Carlos García, el presidente de la Federación Nicaragüense de Beisbol Asociada (Feniba), arribó ayer al país tras la elección en Beijing, China, y consigo trajo una serie de inquietudes que comparte con varios presidentes del área.
García se siente temeroso que surjan problemas entre los miembros de la IBAF que terminen impidiendo que el beisbol regrese al programa olímpico, debido al descontento con los primeros pasos de Schiller.

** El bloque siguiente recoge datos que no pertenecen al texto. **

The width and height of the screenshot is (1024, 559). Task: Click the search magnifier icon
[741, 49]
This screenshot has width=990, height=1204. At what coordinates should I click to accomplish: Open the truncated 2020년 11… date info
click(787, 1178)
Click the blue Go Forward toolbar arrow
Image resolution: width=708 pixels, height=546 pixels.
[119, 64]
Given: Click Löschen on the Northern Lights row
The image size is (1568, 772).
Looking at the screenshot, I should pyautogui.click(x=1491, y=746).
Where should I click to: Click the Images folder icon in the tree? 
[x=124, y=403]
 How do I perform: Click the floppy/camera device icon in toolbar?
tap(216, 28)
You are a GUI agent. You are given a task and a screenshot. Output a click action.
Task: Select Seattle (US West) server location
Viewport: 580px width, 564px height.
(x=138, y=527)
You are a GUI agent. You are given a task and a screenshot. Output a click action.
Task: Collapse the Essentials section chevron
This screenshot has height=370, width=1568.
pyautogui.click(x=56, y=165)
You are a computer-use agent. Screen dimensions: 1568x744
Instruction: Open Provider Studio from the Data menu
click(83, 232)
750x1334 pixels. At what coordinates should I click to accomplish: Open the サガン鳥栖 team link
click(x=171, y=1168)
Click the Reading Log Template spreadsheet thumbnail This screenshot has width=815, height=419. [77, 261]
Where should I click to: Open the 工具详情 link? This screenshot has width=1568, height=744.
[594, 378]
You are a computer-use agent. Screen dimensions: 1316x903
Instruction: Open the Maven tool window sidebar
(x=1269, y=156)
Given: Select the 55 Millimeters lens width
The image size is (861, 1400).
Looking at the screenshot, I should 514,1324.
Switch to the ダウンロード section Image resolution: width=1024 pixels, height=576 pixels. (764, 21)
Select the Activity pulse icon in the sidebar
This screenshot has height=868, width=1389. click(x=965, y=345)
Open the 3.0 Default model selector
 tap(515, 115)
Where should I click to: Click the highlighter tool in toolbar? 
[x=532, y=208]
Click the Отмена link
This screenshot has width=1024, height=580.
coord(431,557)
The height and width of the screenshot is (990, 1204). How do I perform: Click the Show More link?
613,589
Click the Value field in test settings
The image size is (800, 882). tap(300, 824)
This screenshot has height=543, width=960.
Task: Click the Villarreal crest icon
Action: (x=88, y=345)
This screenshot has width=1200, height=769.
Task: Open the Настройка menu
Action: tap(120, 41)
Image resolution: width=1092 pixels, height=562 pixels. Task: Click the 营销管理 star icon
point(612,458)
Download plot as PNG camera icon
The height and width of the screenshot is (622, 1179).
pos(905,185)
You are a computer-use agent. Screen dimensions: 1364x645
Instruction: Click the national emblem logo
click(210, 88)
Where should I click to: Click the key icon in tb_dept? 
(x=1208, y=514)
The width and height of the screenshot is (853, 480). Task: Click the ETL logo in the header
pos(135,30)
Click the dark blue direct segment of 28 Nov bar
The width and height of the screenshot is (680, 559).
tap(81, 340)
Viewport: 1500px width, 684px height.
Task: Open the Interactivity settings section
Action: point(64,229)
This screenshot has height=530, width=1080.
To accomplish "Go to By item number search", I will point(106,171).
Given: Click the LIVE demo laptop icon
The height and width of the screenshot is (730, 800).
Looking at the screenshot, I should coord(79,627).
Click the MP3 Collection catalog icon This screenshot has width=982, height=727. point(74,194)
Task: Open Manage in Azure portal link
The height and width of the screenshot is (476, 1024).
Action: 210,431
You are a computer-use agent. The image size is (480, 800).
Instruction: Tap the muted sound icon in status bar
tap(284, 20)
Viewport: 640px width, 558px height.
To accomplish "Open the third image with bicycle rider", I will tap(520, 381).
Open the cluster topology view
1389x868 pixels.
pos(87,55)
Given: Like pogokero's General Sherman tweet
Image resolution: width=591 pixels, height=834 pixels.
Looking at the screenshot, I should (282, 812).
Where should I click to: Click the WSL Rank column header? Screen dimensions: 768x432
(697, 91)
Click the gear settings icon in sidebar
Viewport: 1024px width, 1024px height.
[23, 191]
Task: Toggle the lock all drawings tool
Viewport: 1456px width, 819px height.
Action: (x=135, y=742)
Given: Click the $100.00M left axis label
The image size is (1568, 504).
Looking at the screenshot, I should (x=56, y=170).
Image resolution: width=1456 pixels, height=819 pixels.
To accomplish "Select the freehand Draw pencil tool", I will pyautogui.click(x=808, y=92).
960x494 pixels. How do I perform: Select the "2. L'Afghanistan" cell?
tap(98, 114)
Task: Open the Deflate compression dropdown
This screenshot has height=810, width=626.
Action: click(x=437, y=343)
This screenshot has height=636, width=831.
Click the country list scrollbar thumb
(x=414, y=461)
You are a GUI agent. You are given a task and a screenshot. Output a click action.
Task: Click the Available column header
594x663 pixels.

“Lo que nos asalta el temor actualmente es que ayer (domingo), durante mi viaje de regreso se escucharon peligrosos comentarios como que Schiller había pedido su renuncia al secretario de la IBAF, el panameño Eduardo de Bello, y a varios ejecutivos más. Esto nos parece indebido. Ningún reglamento da potestad de pedir renuncia de un puesto que fue elegido por asamblea”, señaló García.
Otro de los comentarios fue que Schiller le solicitó a Edwin Zerpa, de la federación venezolana, que cambiara de sede el Campeonato Mundial Junior, porque la ciudad elegida está muy cerca de Colombia y podría ser peligroso.
“El presidente no está facultado para tomar esas decisiones y la forma correcta sería por medio de un congreso. Me parece que esa actitud provocativa e ilegal nos produce cierto temor que no aunemos esfuerzos todos a favor que el beisbol vuelva al programa olímpico”, agregó el dirigente nica.
García dijo que votó por el cubano Reynaldo González, a quien consideraba una mejor opción para la presidencia.
“Reynaldo es un miembro del COI, tiene muchos contactos y más experiencia que Schiller”, señaló García.